La mémoire se renchérit, les PC abordables perdent du terrain, et la tension ne relève plus d’un simple trou d’air. Au Japon, des travaux sur des aimants ouvrent déjà une autre perspective.
Le plus frappant tient au timing. Entre la flambée des prix, des stocks de DRAM qui se resserrent et cette percée japonaise autour de l’altermagnétisme, l’industrie entrevoit des mémoires plus sobres, plus rapides et moins prisonnières des limites physiques qui pèsent sur la DRAM et la NAND, dans les usines et sur les factures des fabricants, déjà. Pas encore.
Pourquoi l’altermagnétisme attire déjà l’attention des chercheurs
Au Japon, l’altermagnétisme sort du cadre théorique et gagne le laboratoire. Des équipes ont mis en évidence ce comportement dans des films minces RuO₂, un format compatible avec la microélectronique. Ce point change la lecture du sujet : il ne s’agit plus d’une curiosité de physique, mais d’un matériau candidat pour des composants plus compacts, capables d’exploiter l’ordre des spins sans le bruit magnétique des aimants classiques.
Les chercheurs y voient une piste crédible pour la mémoire magnétique.
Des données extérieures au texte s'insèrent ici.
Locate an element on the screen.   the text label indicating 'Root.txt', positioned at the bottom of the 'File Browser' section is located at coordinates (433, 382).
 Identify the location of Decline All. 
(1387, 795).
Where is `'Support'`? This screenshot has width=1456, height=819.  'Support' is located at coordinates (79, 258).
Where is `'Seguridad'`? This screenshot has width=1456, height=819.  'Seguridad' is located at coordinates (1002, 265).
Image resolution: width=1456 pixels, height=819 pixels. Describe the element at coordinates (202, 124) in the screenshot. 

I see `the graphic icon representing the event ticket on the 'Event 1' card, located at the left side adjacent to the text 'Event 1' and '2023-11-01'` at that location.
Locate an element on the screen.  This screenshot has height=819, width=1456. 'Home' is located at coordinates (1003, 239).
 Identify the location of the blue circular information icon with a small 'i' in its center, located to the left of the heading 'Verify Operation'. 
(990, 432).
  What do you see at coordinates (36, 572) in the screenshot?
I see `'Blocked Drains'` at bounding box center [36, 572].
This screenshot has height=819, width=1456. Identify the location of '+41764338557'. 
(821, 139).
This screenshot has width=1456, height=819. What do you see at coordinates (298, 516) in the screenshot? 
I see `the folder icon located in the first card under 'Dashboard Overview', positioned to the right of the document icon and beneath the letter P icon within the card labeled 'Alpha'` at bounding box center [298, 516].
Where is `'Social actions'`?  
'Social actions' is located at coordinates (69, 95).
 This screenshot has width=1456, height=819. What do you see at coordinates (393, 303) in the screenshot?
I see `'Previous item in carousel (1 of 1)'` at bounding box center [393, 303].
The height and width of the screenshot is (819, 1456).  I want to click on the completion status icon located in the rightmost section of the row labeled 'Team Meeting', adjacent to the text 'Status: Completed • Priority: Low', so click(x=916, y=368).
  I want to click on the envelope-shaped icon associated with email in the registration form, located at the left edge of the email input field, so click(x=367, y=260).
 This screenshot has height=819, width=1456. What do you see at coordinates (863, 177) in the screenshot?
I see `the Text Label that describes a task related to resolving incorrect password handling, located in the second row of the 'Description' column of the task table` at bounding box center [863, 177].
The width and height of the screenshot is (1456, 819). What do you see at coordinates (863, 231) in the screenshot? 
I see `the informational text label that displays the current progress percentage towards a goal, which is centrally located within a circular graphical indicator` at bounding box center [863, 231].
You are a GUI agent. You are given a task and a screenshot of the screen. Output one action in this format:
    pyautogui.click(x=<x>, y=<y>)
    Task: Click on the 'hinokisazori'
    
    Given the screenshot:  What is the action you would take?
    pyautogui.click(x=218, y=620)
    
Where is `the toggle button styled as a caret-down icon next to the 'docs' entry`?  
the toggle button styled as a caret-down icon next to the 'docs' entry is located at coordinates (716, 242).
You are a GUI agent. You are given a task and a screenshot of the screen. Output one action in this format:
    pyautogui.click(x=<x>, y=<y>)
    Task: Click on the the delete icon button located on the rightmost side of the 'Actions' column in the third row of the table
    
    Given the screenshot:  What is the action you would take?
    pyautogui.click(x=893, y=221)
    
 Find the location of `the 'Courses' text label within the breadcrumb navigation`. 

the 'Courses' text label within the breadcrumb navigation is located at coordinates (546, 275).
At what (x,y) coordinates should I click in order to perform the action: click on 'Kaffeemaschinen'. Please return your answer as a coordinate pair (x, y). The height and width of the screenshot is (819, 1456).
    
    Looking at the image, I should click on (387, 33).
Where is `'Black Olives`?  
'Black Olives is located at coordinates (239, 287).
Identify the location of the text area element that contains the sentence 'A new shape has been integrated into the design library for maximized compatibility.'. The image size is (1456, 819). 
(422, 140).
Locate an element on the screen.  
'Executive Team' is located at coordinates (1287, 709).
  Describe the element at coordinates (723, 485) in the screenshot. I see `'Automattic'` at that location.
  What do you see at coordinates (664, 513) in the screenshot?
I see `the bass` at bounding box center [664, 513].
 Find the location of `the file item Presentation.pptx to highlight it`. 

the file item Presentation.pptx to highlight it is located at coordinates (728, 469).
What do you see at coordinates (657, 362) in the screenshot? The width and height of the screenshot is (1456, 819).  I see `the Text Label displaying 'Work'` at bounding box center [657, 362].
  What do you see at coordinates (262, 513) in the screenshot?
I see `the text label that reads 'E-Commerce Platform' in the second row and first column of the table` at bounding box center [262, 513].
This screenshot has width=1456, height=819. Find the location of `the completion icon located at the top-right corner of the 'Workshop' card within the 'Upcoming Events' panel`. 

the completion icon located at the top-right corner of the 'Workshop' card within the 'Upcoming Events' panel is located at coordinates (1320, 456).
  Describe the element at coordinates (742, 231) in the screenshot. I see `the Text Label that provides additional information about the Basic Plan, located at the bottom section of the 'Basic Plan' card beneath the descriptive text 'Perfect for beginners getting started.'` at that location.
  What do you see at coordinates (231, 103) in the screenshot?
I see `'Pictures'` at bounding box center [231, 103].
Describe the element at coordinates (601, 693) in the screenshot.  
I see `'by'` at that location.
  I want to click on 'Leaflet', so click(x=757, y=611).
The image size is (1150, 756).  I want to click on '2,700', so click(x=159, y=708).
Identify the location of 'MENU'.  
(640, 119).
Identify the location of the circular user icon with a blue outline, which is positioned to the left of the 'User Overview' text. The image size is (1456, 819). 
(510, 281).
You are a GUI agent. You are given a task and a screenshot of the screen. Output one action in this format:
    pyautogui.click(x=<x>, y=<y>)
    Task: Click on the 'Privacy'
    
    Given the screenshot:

Avec une stabilité magnétique recherchée, une lecture électrique fiable et une intégration possible dans des dispositifs spintroniques, l’altermagnétisme promet des cellules plus rapides et moins sensibles aux perturbations. La prudence reste de mise : entre preuve expérimentale et production industrielle, plusieurs verrous demeurent, du dépôt des couches à la répétabilité des mesures.
Entre DRAM hors de prix et SSD en hausse, un marché sous tension
Depuis plusieurs trimestres, le stockage et la mémoire vivent au rythme des hausses et des arbitrages industriels. Les assembleurs, les marques et les acheteurs voient le prix de la DRAM peser sur toute la chaîne, des serveurs aux PC. Quand la mémoire vive grimpe, les configurations d’entrée et de milieu de gamme perdent vite leur marge.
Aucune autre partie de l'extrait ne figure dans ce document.